=== Begin Enclosure ===

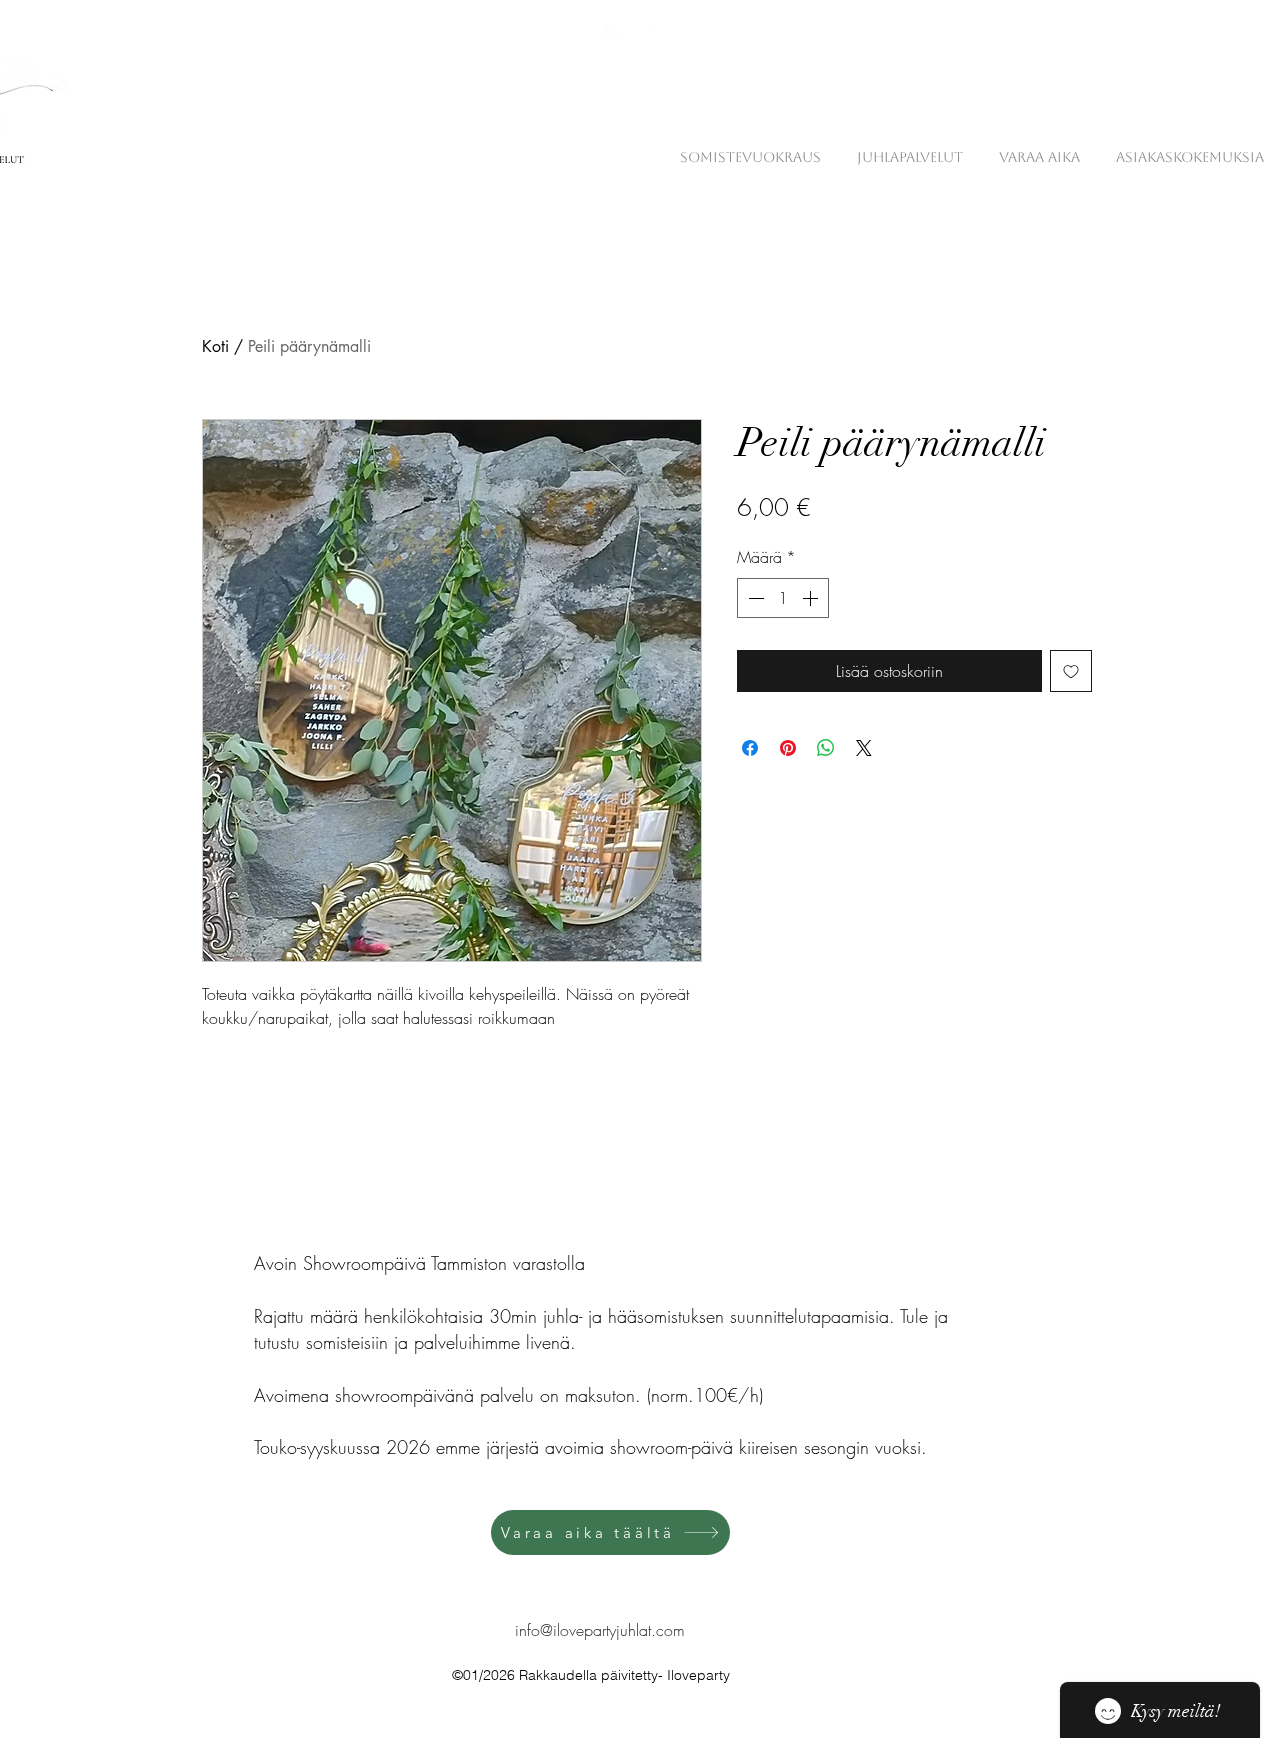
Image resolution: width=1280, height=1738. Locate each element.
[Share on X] (864, 748)
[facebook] (616, 34)
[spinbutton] (783, 598)
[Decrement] (754, 598)
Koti (215, 346)
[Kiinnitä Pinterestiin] (788, 748)
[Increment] (812, 598)
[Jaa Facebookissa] (750, 748)
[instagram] (646, 34)
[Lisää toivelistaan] (1071, 671)
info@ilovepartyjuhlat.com (600, 1630)
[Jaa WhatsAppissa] (826, 748)
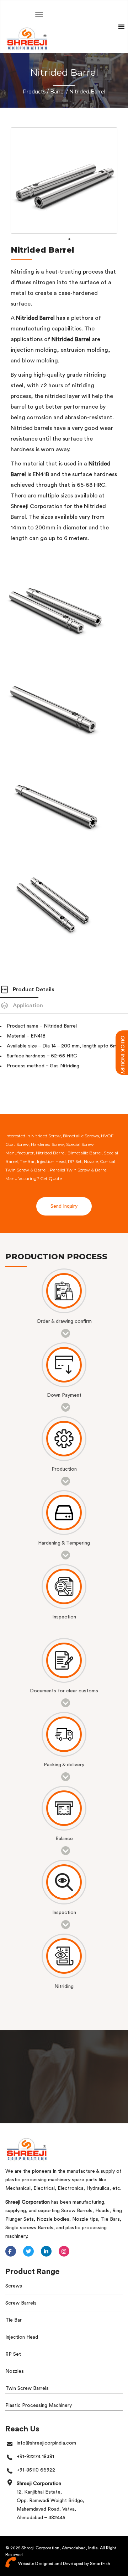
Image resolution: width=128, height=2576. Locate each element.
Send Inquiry (64, 1206)
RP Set (13, 2354)
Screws (13, 2286)
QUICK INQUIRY (122, 1039)
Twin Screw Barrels (27, 2388)
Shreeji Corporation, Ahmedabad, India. (60, 2548)
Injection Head (21, 2337)
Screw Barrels (21, 2303)
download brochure (45, 2097)
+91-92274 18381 (35, 2456)
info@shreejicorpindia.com (46, 2443)
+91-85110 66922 (36, 2470)
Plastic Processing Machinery (38, 2405)
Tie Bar (13, 2320)
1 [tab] (69, 239)
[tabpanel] (64, 180)
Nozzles (14, 2371)
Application (28, 1005)
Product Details (33, 989)
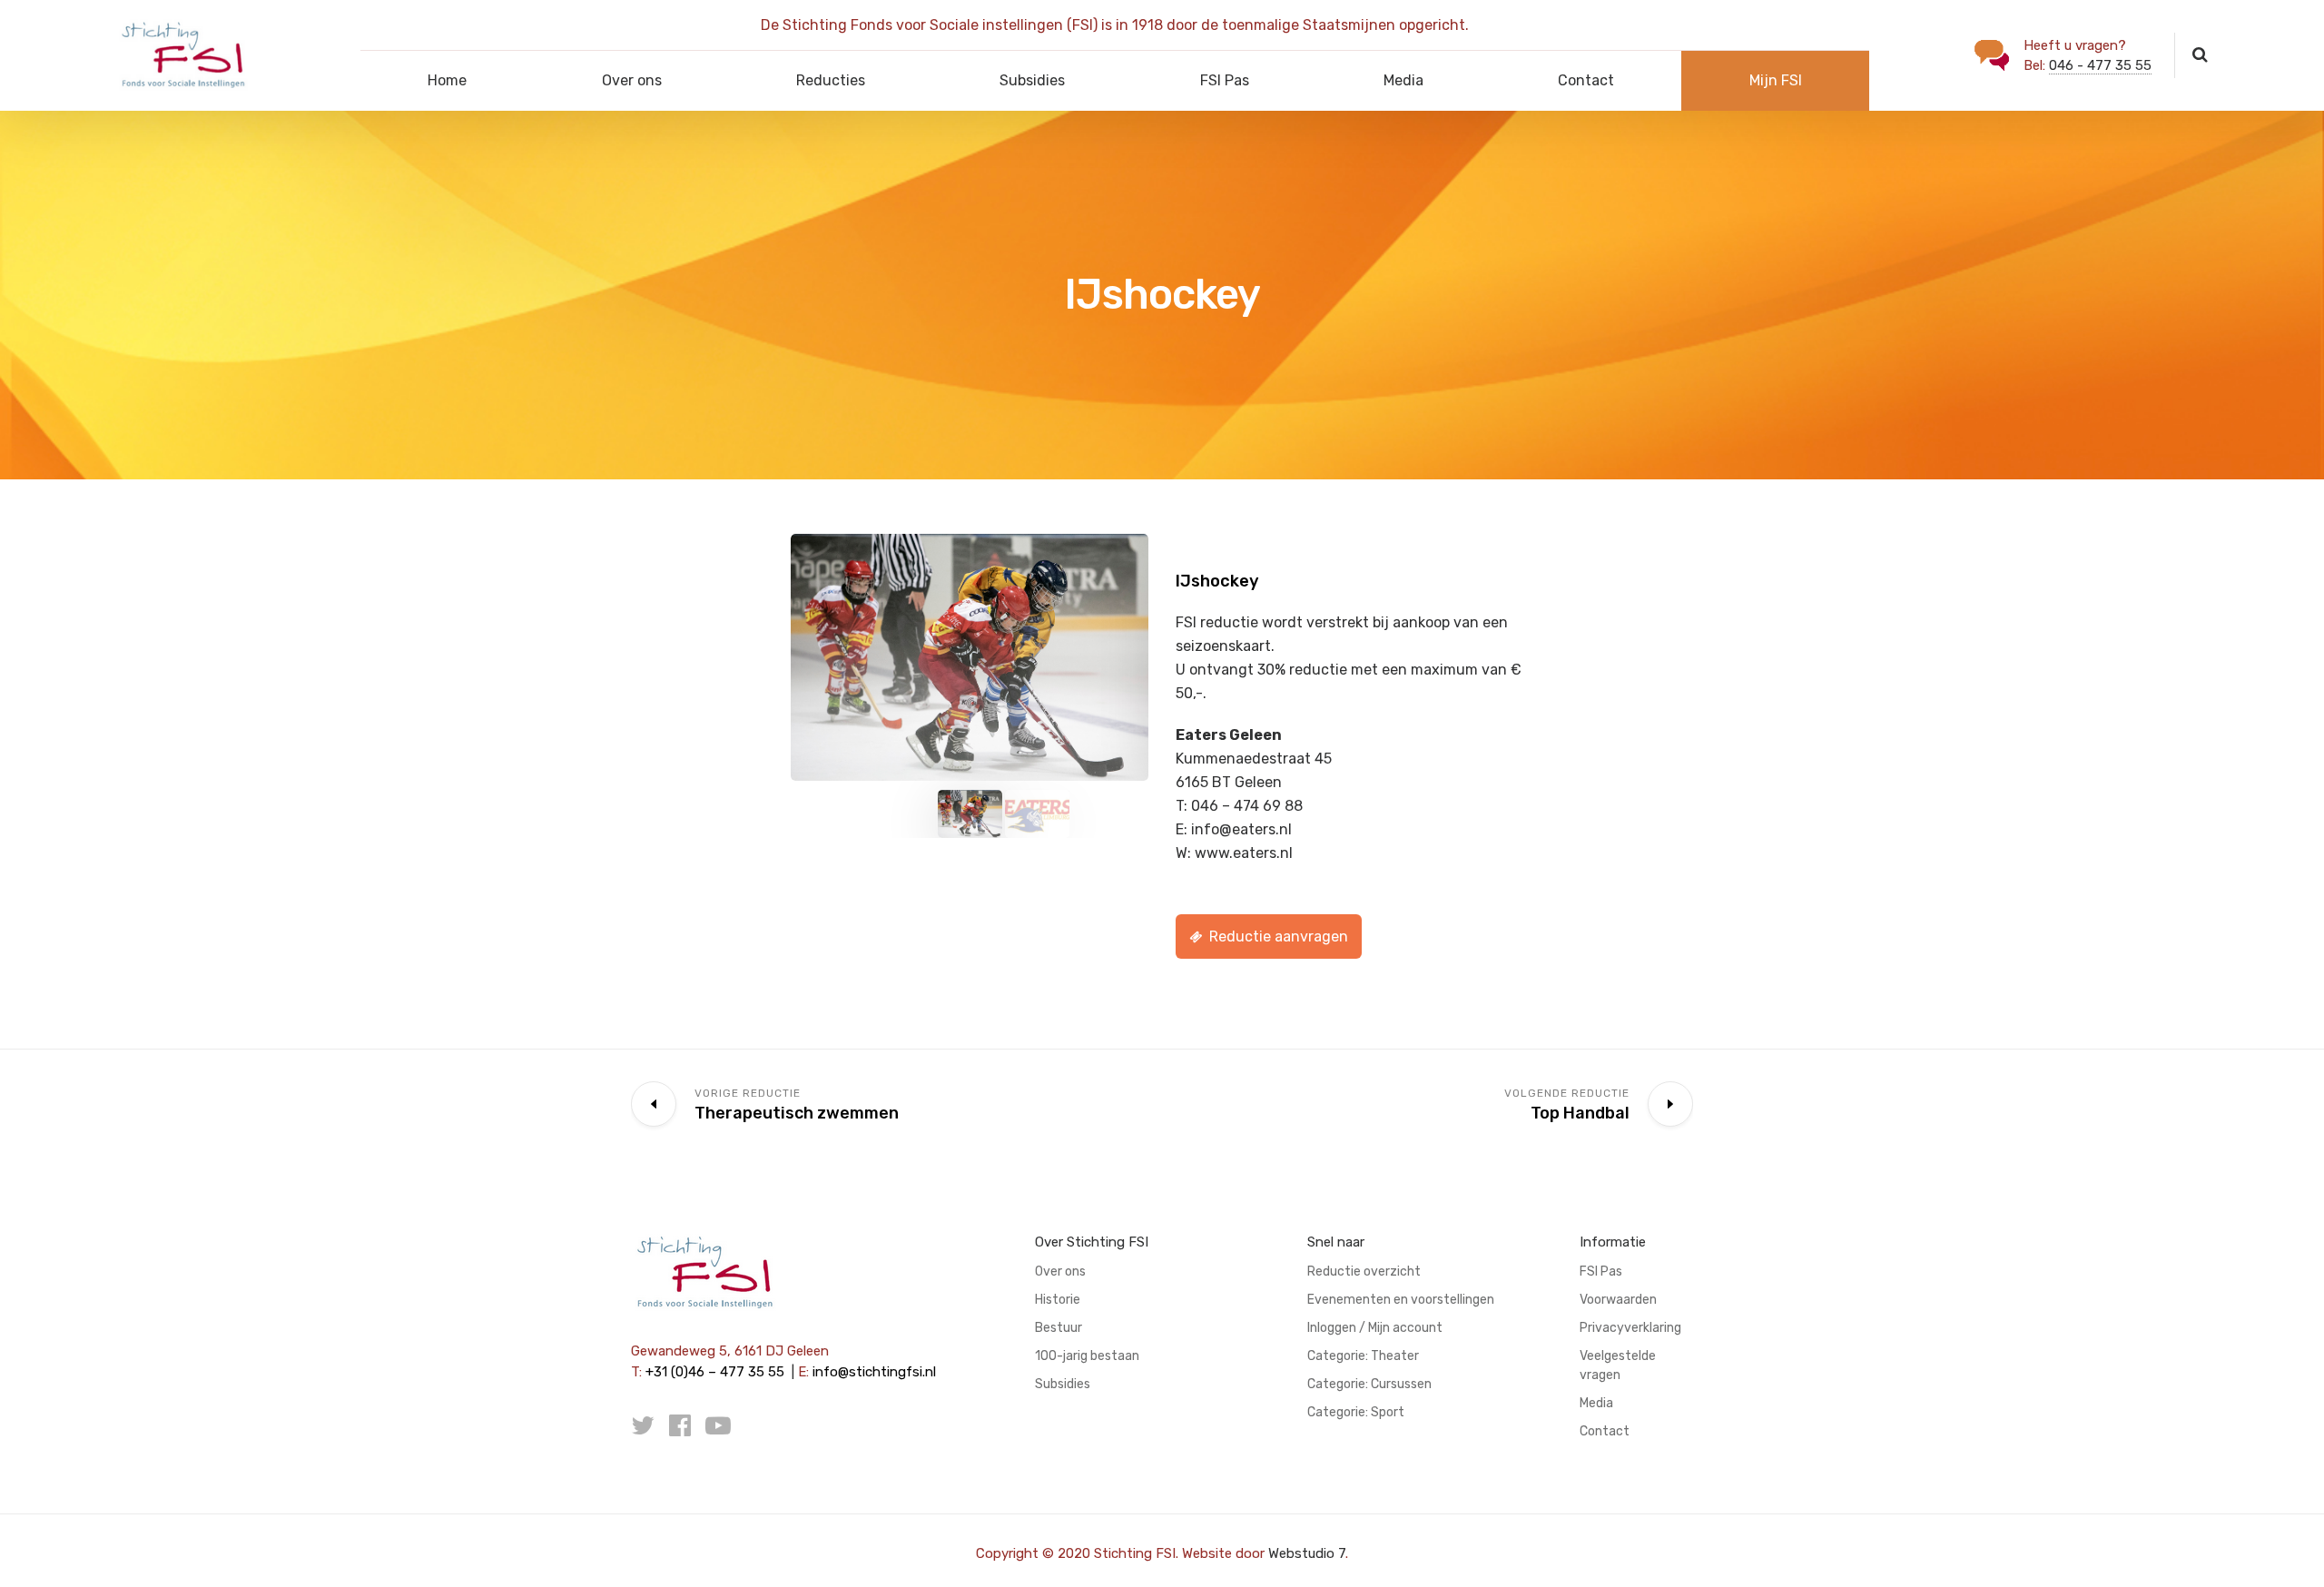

=== End Enclosure ===

Action item:
Lines above with "Locate": state how many, nothing more.

Reply:
2